**TASK REQUIREMENTS**:
Set down exactly the lines in the records below that run from the line with "Task: Click the Cancelar button" to the line with "Given: Select the VR / AR / IA bar", inclusive, and nothing more.

**DATA EXTRACTS**:
********************

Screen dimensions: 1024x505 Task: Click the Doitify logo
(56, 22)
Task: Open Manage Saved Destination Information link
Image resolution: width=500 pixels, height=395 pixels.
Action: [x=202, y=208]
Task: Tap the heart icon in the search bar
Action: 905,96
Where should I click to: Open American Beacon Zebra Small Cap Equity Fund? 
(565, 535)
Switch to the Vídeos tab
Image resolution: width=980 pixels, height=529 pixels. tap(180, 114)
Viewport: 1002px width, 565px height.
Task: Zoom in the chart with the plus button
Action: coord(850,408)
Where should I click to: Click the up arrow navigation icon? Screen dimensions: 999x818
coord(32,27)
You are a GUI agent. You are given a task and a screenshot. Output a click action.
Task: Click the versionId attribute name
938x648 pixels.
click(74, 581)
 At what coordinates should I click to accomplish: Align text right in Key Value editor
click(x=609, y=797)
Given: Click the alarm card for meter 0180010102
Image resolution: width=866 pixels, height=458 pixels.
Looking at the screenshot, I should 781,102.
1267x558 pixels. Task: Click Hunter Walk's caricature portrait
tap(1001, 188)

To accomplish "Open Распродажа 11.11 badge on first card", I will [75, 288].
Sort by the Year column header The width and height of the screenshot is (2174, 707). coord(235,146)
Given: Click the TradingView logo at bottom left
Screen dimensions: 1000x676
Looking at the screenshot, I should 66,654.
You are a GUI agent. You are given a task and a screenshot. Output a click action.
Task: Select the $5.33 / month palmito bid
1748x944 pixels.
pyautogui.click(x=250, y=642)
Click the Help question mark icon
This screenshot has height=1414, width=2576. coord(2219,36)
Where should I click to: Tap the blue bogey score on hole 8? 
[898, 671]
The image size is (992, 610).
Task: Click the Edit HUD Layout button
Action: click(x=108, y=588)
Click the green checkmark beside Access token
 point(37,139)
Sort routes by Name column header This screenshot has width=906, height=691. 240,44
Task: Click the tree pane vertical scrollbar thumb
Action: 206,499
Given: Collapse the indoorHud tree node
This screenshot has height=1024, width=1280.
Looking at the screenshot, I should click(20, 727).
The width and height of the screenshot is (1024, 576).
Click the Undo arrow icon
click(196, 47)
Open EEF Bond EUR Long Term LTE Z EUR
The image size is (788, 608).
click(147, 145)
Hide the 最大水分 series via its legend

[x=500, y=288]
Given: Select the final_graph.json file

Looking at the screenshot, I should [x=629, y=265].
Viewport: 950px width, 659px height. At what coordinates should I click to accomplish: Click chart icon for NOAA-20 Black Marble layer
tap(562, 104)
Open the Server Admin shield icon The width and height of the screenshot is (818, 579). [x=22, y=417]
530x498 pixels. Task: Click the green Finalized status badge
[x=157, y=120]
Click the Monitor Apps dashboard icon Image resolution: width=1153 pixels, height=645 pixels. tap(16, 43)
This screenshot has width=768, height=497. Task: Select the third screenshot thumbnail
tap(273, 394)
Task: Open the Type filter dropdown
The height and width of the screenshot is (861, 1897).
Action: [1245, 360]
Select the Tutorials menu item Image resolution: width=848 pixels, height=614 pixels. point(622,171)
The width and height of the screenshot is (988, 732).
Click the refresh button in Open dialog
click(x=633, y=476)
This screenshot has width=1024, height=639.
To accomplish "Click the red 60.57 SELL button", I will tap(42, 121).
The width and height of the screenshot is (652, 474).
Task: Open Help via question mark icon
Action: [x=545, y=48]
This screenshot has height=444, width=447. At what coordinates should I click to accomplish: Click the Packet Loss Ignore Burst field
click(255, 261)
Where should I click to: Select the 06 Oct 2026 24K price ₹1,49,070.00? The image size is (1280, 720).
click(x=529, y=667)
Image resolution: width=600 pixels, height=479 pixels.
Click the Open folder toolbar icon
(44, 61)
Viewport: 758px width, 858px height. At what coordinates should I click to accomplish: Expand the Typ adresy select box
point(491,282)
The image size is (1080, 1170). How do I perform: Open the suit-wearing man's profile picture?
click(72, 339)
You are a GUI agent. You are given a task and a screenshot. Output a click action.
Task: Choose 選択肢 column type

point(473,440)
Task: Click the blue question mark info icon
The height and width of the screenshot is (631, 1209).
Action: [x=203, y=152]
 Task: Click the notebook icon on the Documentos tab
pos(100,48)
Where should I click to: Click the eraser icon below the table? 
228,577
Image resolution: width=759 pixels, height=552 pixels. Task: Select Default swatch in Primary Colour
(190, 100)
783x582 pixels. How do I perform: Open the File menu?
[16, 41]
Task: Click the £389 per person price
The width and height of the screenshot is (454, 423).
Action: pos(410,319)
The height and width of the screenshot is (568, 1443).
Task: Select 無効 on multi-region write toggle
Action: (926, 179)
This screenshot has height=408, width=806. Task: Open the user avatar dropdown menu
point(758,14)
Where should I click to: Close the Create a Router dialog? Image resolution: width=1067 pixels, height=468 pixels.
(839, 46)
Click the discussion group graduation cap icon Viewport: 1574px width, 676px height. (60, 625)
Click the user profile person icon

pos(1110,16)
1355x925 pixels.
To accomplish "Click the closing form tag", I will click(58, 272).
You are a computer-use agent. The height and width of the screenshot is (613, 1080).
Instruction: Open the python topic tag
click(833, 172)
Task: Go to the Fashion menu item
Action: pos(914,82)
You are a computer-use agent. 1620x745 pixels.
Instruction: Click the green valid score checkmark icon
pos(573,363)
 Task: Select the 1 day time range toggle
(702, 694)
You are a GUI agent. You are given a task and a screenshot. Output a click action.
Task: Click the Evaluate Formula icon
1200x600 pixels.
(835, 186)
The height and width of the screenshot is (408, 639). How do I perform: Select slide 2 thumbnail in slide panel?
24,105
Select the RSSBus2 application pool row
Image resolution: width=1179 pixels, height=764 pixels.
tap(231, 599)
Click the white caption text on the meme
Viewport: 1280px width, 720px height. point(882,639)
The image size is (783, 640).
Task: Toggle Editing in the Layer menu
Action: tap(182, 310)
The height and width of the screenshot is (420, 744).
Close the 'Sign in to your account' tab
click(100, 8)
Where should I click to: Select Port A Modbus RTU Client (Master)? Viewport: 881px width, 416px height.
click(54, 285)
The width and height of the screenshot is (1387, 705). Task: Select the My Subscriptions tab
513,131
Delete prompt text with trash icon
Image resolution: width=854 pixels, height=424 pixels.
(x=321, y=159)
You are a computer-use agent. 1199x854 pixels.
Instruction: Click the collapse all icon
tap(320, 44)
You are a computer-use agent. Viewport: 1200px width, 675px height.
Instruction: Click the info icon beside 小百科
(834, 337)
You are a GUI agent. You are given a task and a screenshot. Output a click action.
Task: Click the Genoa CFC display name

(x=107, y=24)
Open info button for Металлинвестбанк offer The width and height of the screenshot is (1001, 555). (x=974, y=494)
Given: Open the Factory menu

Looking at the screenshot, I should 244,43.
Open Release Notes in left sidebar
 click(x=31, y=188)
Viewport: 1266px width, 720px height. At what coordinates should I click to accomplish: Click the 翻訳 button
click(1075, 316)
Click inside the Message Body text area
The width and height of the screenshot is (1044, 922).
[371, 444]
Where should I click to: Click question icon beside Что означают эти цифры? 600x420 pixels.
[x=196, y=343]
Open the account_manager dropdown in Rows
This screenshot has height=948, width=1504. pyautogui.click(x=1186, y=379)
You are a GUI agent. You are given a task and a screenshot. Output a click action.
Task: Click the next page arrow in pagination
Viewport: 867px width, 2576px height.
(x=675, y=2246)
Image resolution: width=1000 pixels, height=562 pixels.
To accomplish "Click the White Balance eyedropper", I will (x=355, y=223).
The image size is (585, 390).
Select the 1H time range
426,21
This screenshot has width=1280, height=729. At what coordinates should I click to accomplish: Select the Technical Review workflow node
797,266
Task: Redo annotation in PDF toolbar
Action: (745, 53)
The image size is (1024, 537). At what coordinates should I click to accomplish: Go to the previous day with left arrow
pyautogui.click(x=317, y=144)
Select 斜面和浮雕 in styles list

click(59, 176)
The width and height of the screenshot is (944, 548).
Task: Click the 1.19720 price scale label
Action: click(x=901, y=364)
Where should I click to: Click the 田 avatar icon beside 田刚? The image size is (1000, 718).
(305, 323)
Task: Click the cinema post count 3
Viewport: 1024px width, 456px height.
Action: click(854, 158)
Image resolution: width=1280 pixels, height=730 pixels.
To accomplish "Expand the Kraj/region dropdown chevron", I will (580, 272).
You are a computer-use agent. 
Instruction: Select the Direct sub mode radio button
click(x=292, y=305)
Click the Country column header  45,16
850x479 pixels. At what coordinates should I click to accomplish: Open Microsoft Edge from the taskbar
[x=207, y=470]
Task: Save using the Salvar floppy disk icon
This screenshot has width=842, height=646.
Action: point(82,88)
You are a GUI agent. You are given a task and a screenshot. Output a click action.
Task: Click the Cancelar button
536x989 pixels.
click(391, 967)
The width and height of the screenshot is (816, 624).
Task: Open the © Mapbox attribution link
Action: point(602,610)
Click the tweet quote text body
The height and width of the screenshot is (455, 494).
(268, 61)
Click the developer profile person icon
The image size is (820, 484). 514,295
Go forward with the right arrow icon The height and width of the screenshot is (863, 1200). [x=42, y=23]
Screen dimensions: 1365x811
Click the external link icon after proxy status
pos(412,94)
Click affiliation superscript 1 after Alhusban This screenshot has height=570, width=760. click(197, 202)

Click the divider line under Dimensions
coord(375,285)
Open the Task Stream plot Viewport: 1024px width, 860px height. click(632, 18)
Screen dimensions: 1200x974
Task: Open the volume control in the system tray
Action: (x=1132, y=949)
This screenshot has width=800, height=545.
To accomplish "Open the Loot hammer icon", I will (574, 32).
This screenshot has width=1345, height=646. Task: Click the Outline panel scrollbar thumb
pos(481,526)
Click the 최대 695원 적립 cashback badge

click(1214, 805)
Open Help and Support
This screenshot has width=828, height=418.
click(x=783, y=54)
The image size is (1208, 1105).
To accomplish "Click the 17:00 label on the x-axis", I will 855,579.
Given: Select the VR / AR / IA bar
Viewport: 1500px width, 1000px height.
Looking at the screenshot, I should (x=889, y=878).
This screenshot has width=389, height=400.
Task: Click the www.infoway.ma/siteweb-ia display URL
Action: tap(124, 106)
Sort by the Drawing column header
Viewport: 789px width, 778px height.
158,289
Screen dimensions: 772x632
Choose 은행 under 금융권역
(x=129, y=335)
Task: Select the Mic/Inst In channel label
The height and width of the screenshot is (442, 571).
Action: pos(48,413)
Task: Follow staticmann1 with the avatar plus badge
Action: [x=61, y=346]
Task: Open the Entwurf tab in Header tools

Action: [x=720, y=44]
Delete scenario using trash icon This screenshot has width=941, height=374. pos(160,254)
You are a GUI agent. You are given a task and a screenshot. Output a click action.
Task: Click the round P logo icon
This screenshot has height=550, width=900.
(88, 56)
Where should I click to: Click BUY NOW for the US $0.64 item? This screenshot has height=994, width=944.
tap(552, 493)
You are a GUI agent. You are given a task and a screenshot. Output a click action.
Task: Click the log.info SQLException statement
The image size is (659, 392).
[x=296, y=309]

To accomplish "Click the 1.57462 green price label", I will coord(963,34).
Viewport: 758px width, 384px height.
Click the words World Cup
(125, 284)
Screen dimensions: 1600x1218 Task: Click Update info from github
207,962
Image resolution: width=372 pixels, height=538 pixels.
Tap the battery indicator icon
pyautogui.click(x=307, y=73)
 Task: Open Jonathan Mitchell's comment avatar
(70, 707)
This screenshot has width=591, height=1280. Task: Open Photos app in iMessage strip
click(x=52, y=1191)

********************

**RESPONSE BOX**:
Task: Click the Cancelar button
536x989 pixels.
click(391, 967)
The width and height of the screenshot is (816, 624).
Task: Open the © Mapbox attribution link
Action: point(602,610)
Click the tweet quote text body
The height and width of the screenshot is (455, 494).
(268, 61)
Click the developer profile person icon
The image size is (820, 484). 514,295
Go forward with the right arrow icon The height and width of the screenshot is (863, 1200). [x=42, y=23]
Screen dimensions: 1365x811
Click the external link icon after proxy status
pos(412,94)
Click affiliation superscript 1 after Alhusban This screenshot has height=570, width=760. click(197, 202)

Click the divider line under Dimensions
coord(375,285)
Open the Task Stream plot Viewport: 1024px width, 860px height. click(632, 18)
Screen dimensions: 1200x974
Task: Open the volume control in the system tray
Action: (x=1132, y=949)
This screenshot has width=800, height=545.
To accomplish "Open the Loot hammer icon", I will (574, 32).
This screenshot has width=1345, height=646. Task: Click the Outline panel scrollbar thumb
pos(481,526)
Click the 최대 695원 적립 cashback badge

click(1214, 805)
Open Help and Support
This screenshot has width=828, height=418.
click(x=783, y=54)
The image size is (1208, 1105).
To accomplish "Click the 17:00 label on the x-axis", I will 855,579.
Given: Select the VR / AR / IA bar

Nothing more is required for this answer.